Records from a collection
---
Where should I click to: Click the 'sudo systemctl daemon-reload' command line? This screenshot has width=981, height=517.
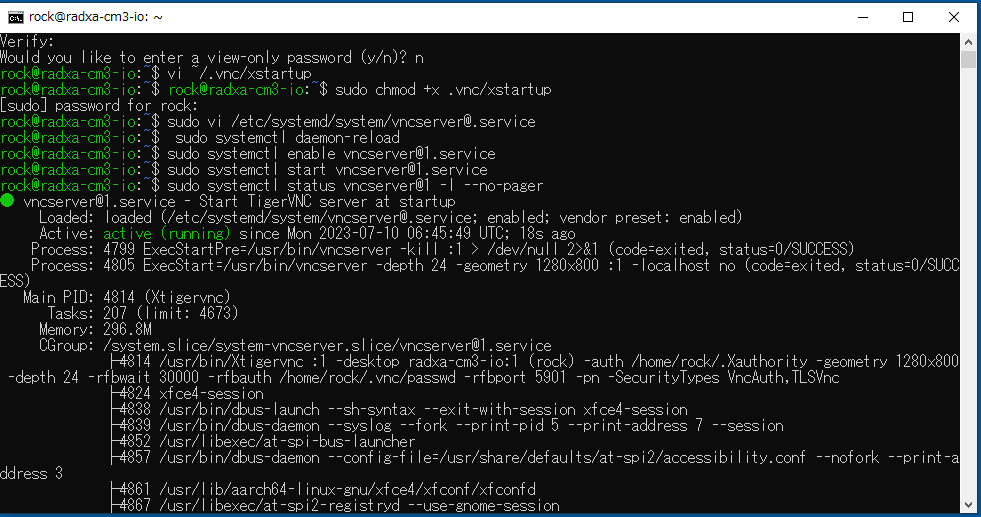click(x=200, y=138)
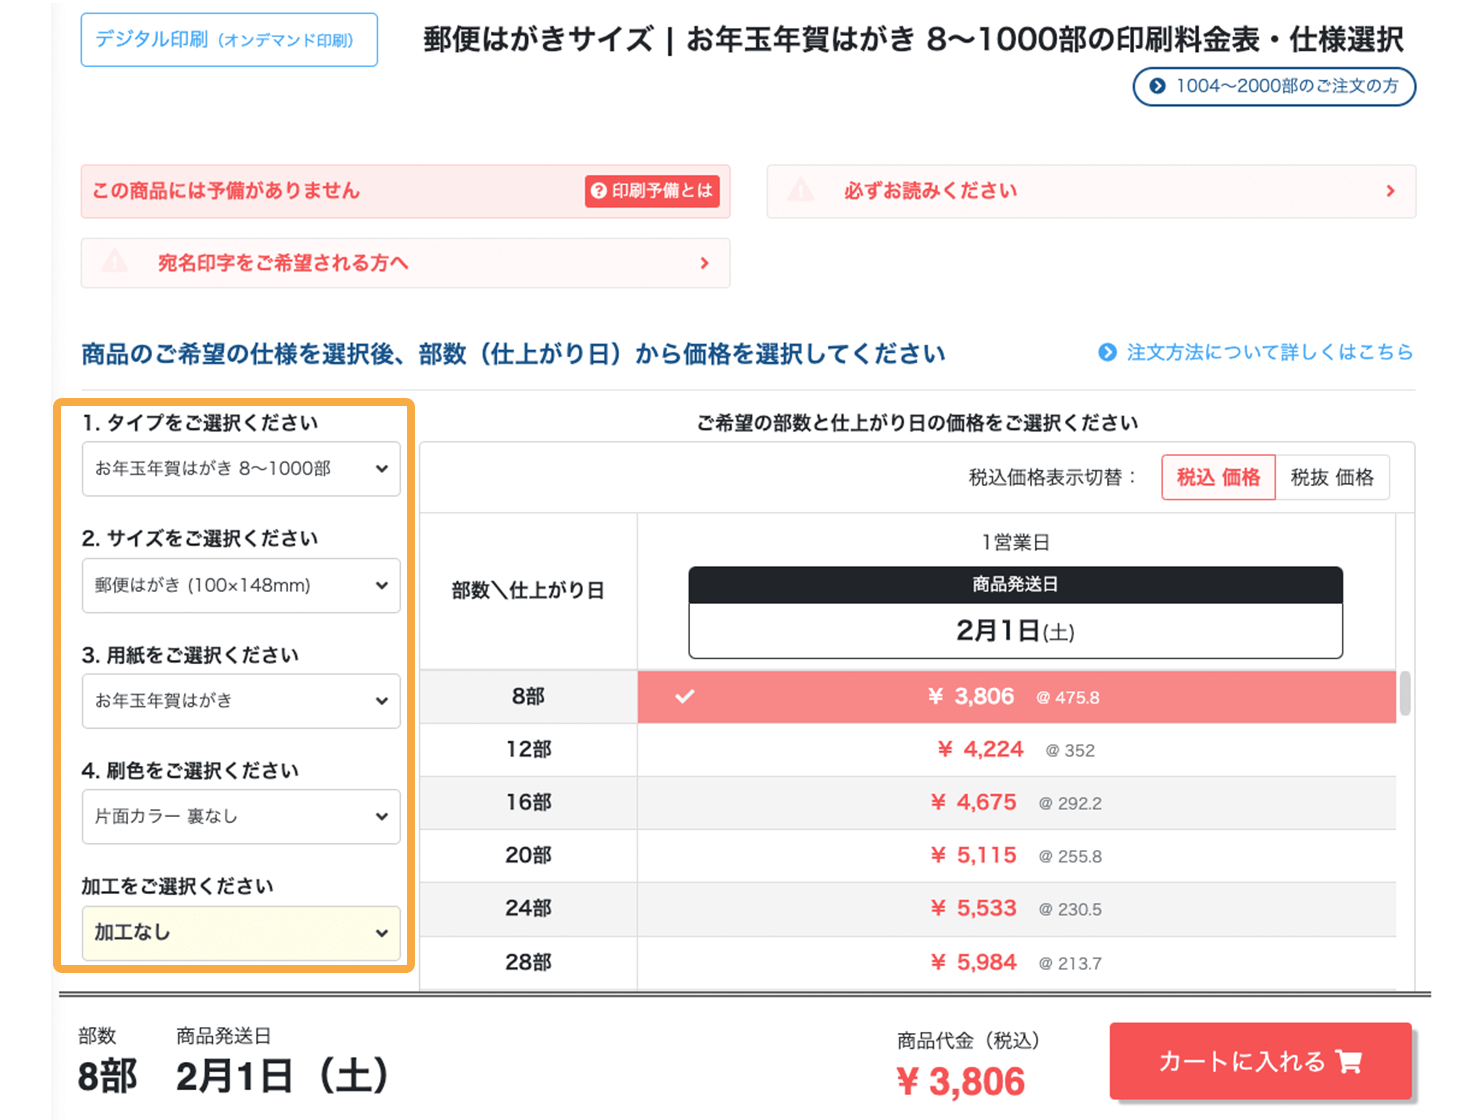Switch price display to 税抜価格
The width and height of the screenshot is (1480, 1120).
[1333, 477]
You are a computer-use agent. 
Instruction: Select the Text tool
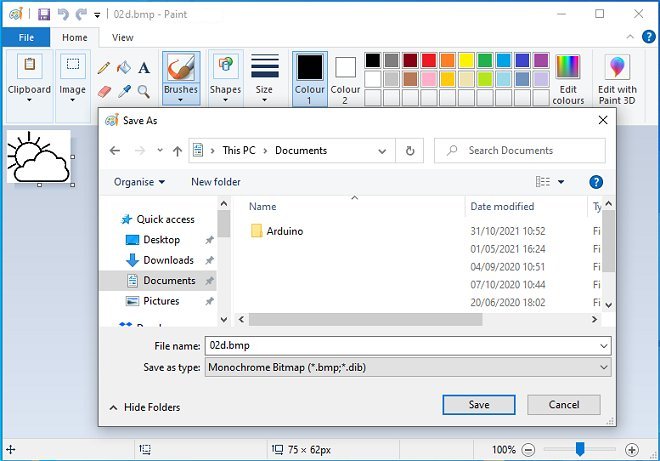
---
**WORK TO COMPLETE**. Each line of the data should be quoted exactly, with pictures left out.

**EXERCISE SOLUTION**.
Where should I click to: Click the 'sudo systemctl daemon-reload' command line? This screenshot has width=981, height=517.
click(x=200, y=138)
Switch price display to 税抜価格
The width and height of the screenshot is (1480, 1120).
[1333, 477]
You are a computer-use agent. 
Instruction: Select the Text tool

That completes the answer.